■ **DIRECTION**: Output the records word for word, starting at the line that contains "You are a GUI" and ending at the line that contains "Action: point(1209,936)", both lines included. Leave the pictures out of your answer.

Click-target records:
★ ★ ★

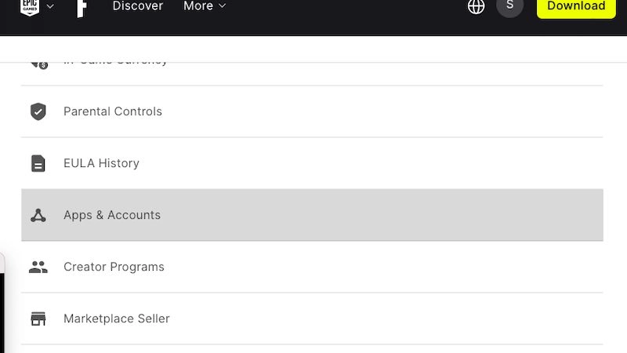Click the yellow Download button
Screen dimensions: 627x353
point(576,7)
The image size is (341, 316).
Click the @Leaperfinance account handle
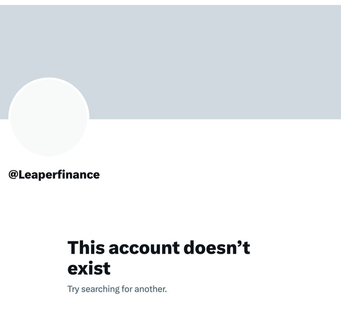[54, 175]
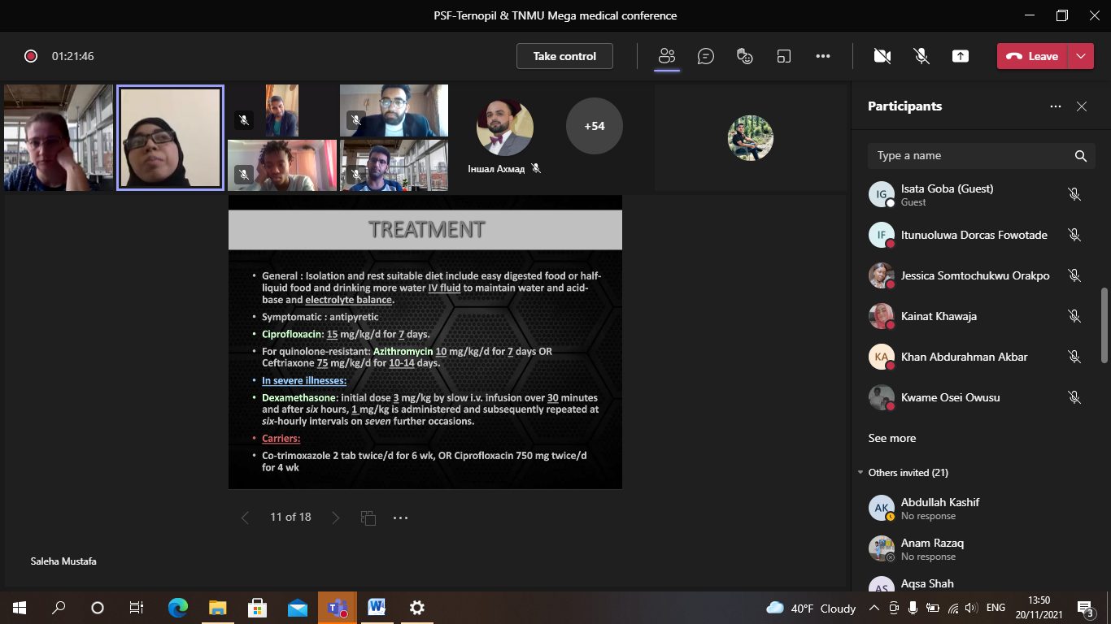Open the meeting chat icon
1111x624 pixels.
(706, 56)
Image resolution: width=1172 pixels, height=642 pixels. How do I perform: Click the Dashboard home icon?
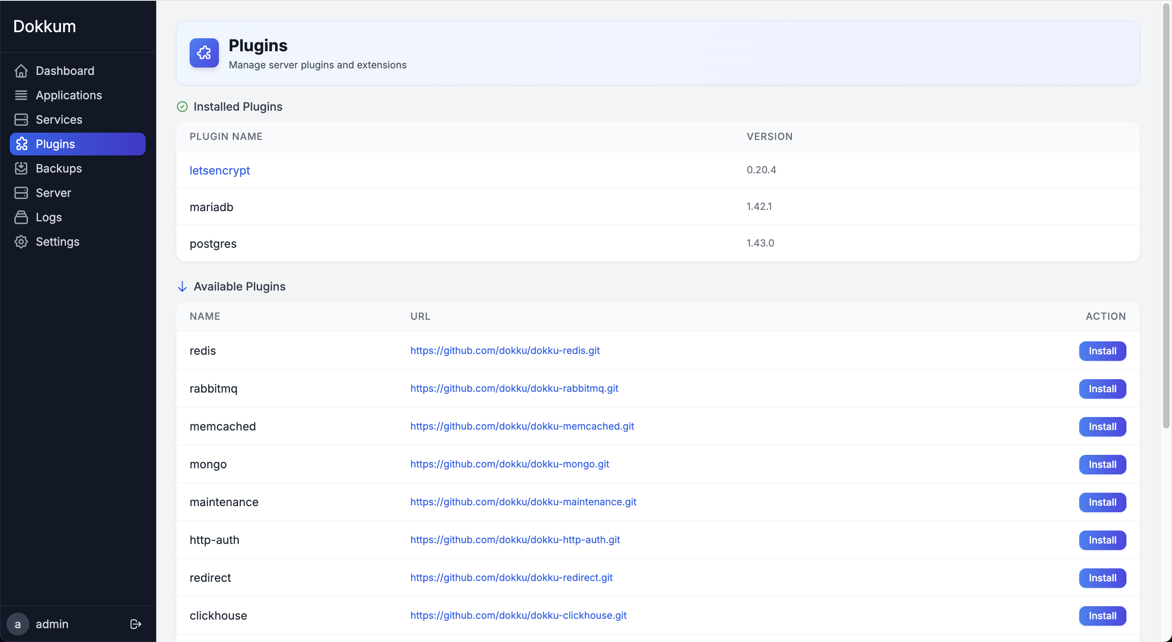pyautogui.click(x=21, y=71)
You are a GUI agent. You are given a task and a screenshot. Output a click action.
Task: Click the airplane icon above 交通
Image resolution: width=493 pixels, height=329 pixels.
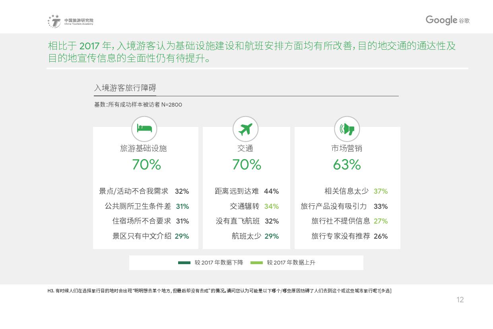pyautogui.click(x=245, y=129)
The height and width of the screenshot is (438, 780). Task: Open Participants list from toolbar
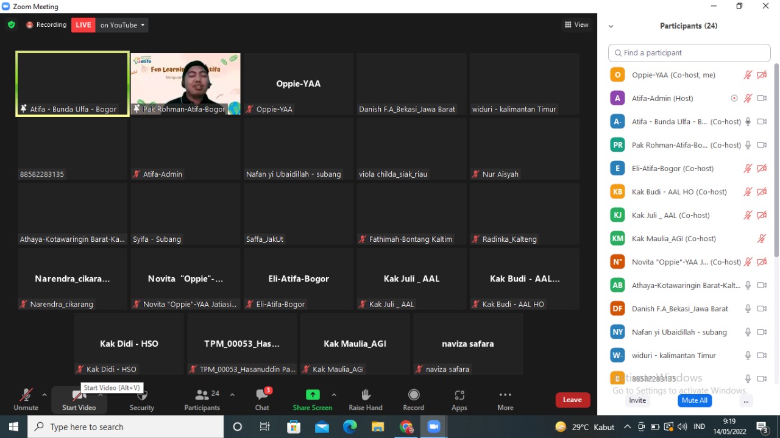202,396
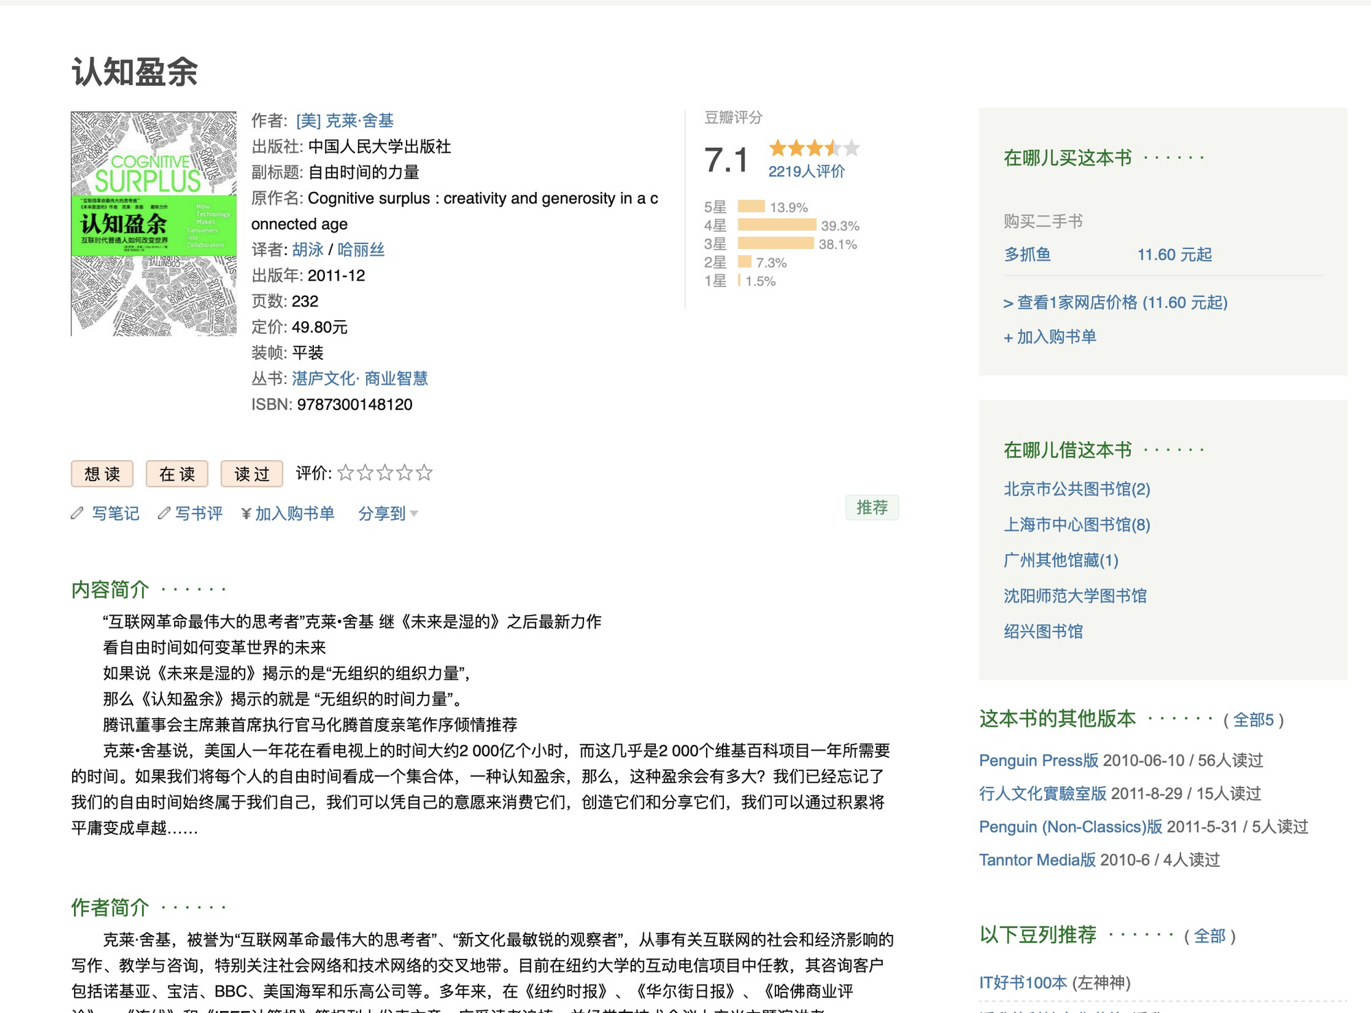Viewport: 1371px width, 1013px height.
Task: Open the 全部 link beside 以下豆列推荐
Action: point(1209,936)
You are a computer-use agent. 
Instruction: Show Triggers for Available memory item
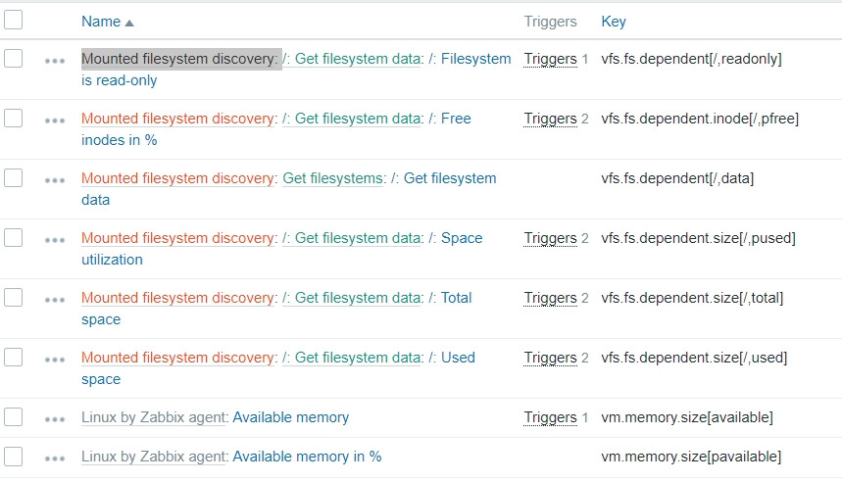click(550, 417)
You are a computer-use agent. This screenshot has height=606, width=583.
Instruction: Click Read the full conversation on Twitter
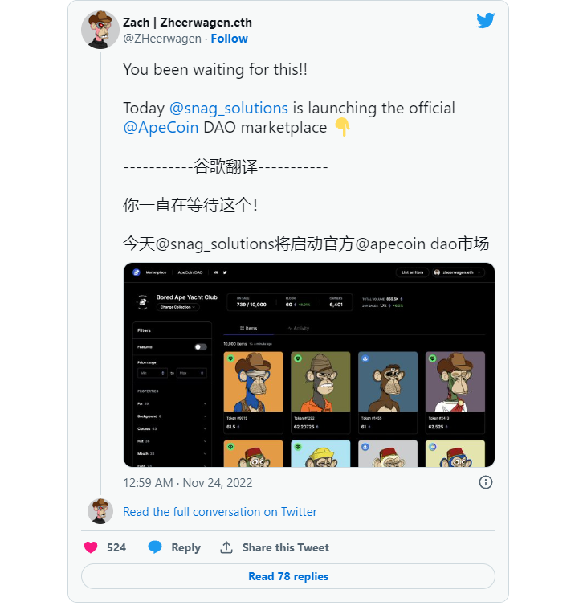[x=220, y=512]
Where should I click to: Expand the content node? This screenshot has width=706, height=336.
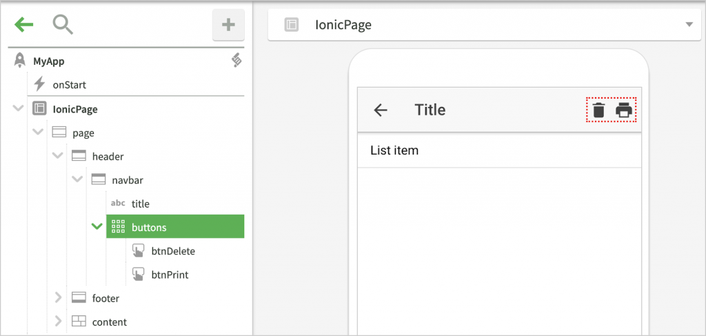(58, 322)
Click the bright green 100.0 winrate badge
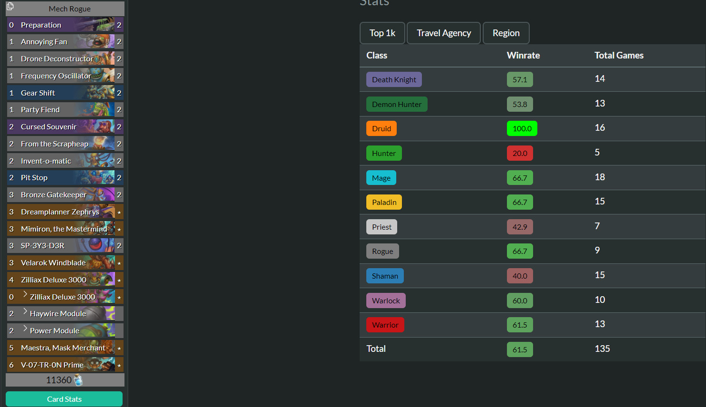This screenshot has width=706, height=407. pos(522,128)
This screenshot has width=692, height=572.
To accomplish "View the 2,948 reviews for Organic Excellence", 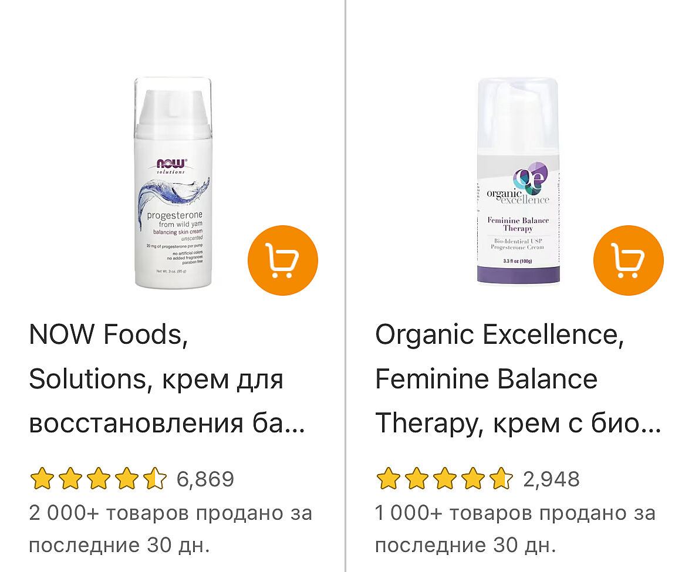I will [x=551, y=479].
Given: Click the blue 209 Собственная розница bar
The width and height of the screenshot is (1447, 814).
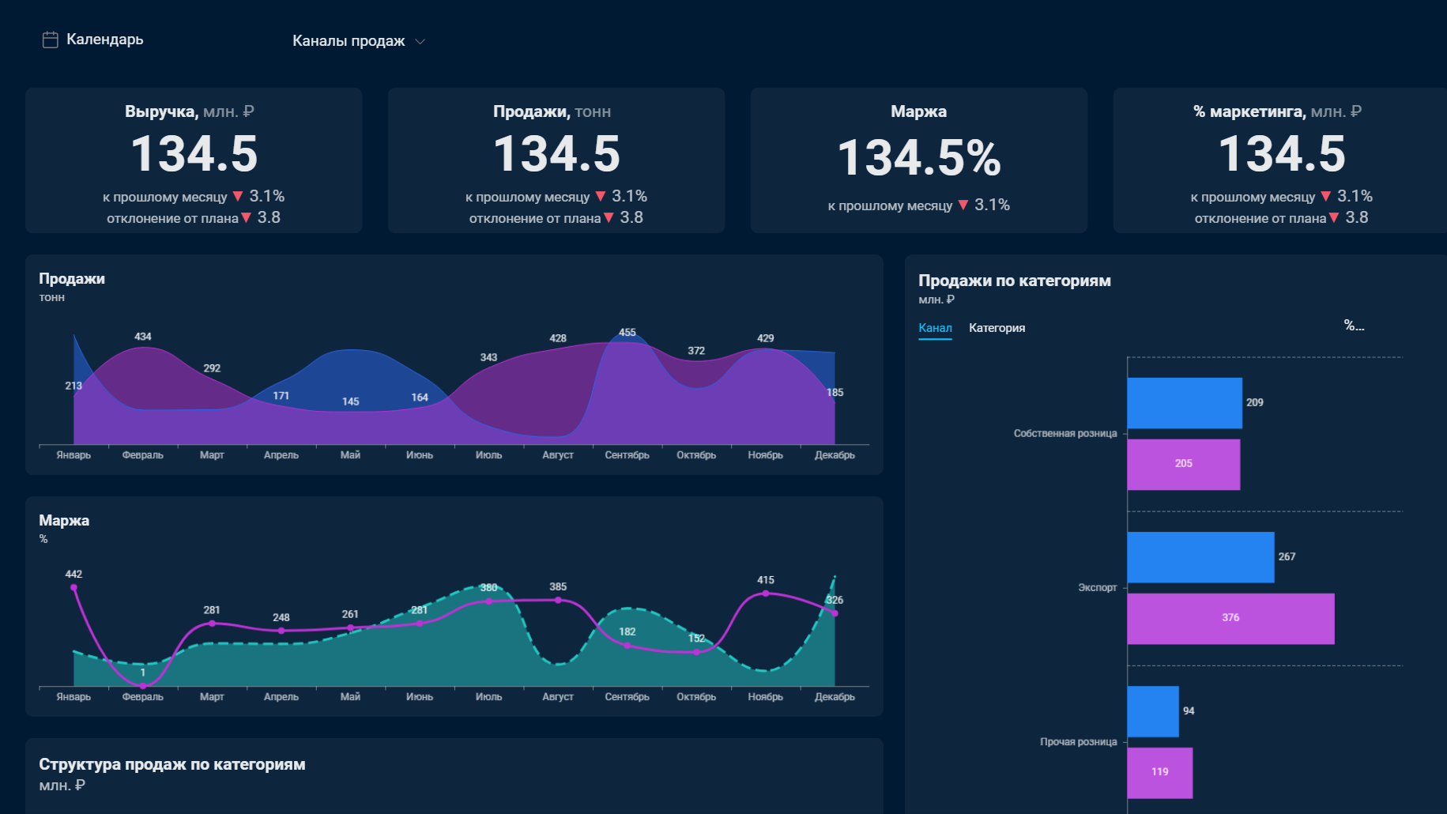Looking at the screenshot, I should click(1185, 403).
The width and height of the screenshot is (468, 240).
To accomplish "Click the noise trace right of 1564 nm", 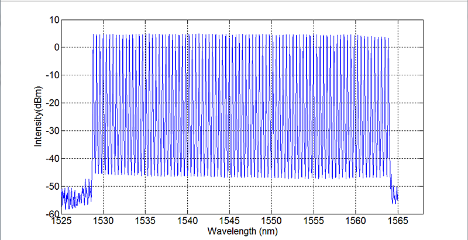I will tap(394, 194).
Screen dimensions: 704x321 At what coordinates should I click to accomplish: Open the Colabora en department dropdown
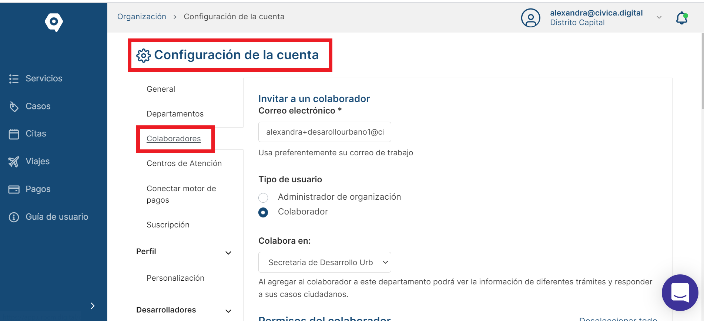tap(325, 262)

★ ★ ★

■ **FULL SOLUTION**:
You are a GUI agent. You are given a task and a screenshot. Output a click action.
Task: Click the airplane icon above 交通
Image resolution: width=493 pixels, height=329 pixels.
pyautogui.click(x=245, y=129)
The height and width of the screenshot is (438, 780). Task: Open Participants list from toolbar
202,396
Viewport: 1371px width, 1013px height.
Task: Open the 全部 link beside 以下豆列推荐
Action: point(1209,936)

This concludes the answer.